El protagonista de esta exposición es Francisco Roldán y Vizcaíno, un ingeniero militar y urbanista del siglo XIX que dejó una huella imborrable en la historia de Melilla. Nacido en Madrid el 4 de octubre de 1843, Roldán inició su formación en la Academia de Guadalajara en 1859, concluyéndola en 1863. En 1864, ya estaba destinado en Melilla, donde supervisó el detall de su Comandancia de Ingenieros. A pesar de su corta estancia, dejó un legado crucial: el proyecto de ensanche de las fortificaciones de Melilla (1865-1868), que sentó las bases para el crecimiento de la ciudad en la segunda mitad del siglo XX.

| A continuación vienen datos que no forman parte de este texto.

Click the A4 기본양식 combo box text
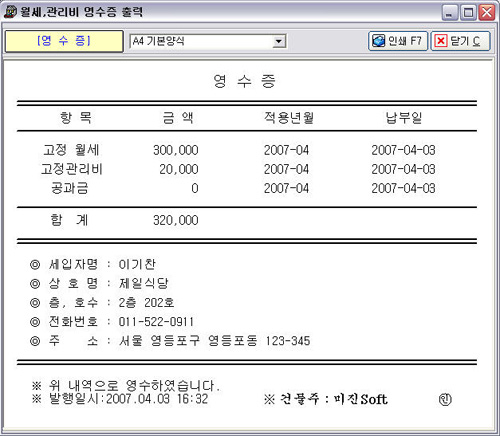The width and height of the screenshot is (500, 436). [158, 41]
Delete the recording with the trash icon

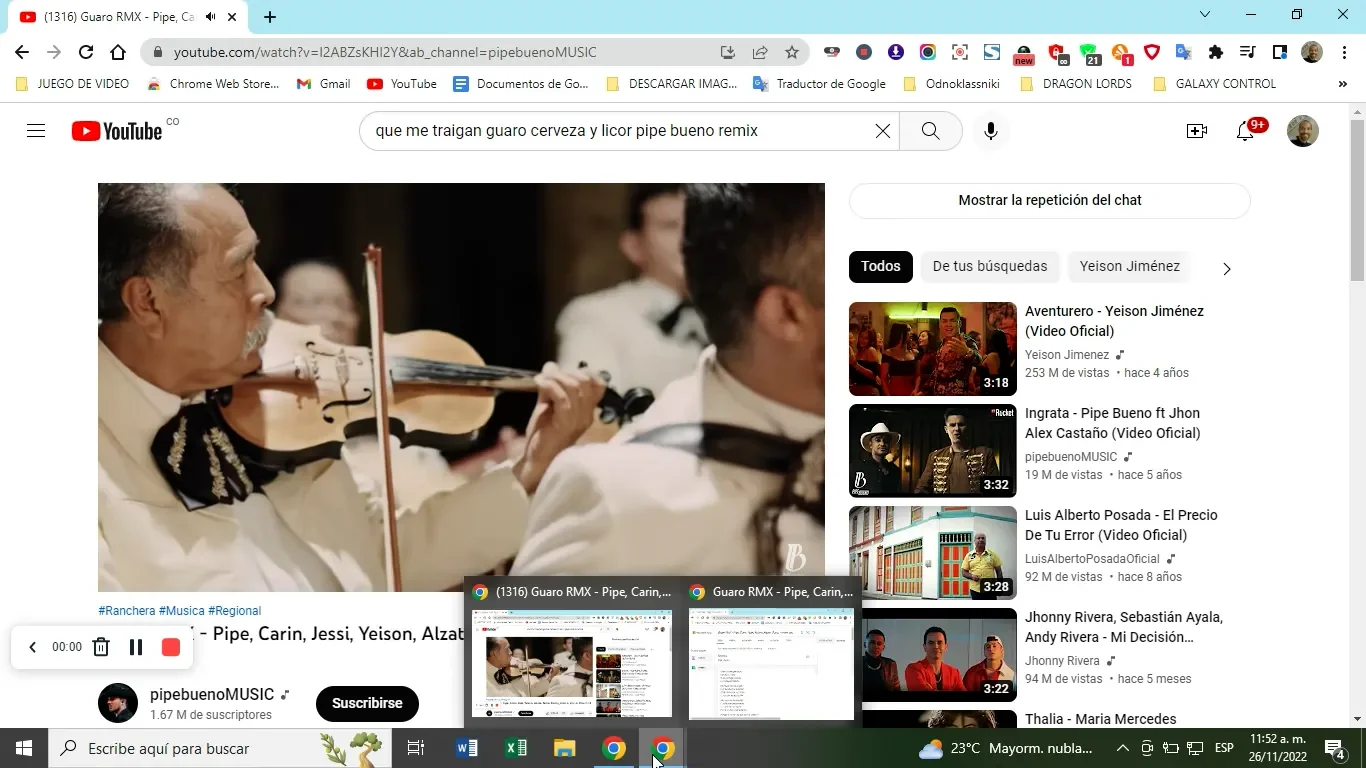(101, 647)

La exposición estará abierta al público durante tres semanas, desde el 2 hasta el 22 de octubre, en horario de lunes a viernes de 10:00 a 14:00 horas, y por las tardes, de 16:00 a 20:00 horas. Los sábados, los visitantes podrán explorarla en el horario matutino, de 10:00 a 14:00 horas.
La experiencia adquirida por Roldán en Melilla también fue aprovechada en otros proyectos de urbanización. En 1883, colaboró en la ampliación de La Coruña junto a Alfredo Álvarez Cocas. Pero su vínculo con Melilla no terminó allí, ya que regresó en 1893 durante la Guerra de Margallo. En esta ocasión, diseñó y construyó nuevos modelos de fuertes, incluyendo los famosos fuertes octogonales de Reina Regente y Alfonso XIII, marcando un hito en la expansión de la ciudad.
Francisco Roldán y Vizcaíno también destacó en el ámbito literario y militar de su época. Publicó un influyente estudio estratégico de la península Ibérica desde la perspectiva de un ingeniero, además de varios libros sobre topografía y taquimetría militar, estudios sobre baterías y defensas de costas, y planes de construcciones militares. Su legado perdura y sigue siendo objeto de estudio y admiración.
Esta exposición es una oportunidad única para explorar la historia y la visión de este ingeniero que dejó una profunda huella en Melilla.